Bronze Medalist at the 2017 iGEM Jamboree!
A special thanks to all those who supported our team! View the Official Results Page
Organisms engineered by synthetic biologists have the potential to deliver biological solutions to a wide range of problems. However, they must be implemented responsibly in any setting.
Last year the Kingsborough team focused on engineering E. coli, to deteriorate nitrogenous waste in sewage more effectively. However, E. coli can survive in local waterways where treated wastewater ends up therefore introducing foreign genetic material into the environment that can cause irreparable harm to the environment. This year the Kingsborough 2017 iGEM team looked for an environmentally responsible mechanism to prevent such a scenario through the “kill-switch”. With this “kill-switch” we will be able to destroy any escaped modified E. coli from the treatment plant.
This year we attempted to develop a light-inducible kill switch as designed by Ohlendorf et al., that would have the bacteria thrive in a dark environment like a sewage treatment plant and perish in a bright environment like the local waterways. Other teams have proposed and modeled such switches, but few have successfully built, implemented, and characterized such devices. We will be building upon our past design, as well as improving and completing a previously proposed light-inducible kill switch (the design of team Wageningen from 2016).

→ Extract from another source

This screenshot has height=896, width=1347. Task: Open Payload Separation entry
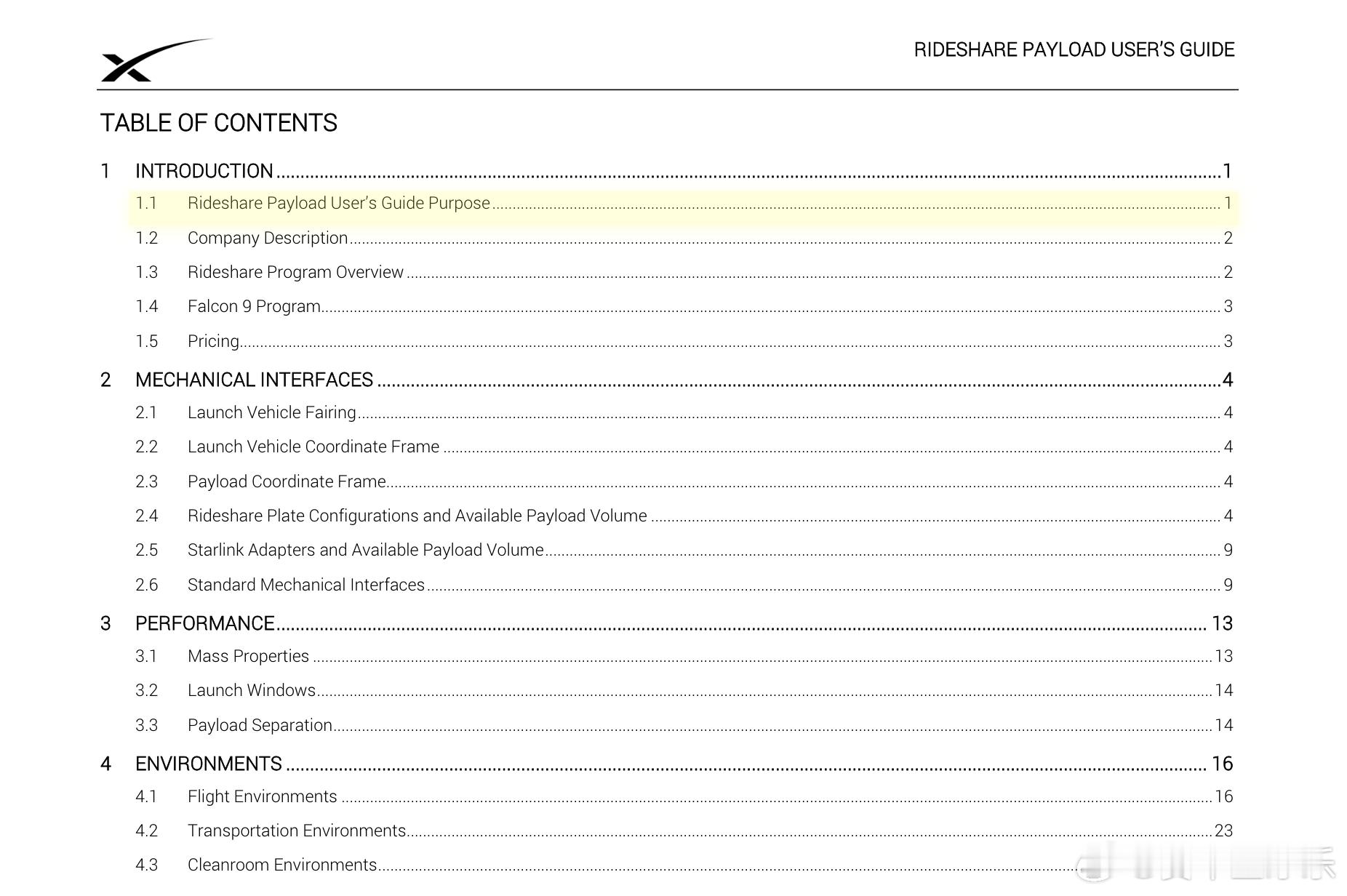tap(684, 725)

This year the Kingsborough team faced many barriers to completing the project. For instance, the lab space lacked a red room to grow the light-sensitive E.coli which likely introduced unwanted expression. Furthermore, we lacked a spectrophotometer, and our inability to quantify DNA concentrations this way hindered our DNA ligations and Gibson Assembly. However, we came up with cheap solutions to these technical barriers that we can introduce to the iGEM community.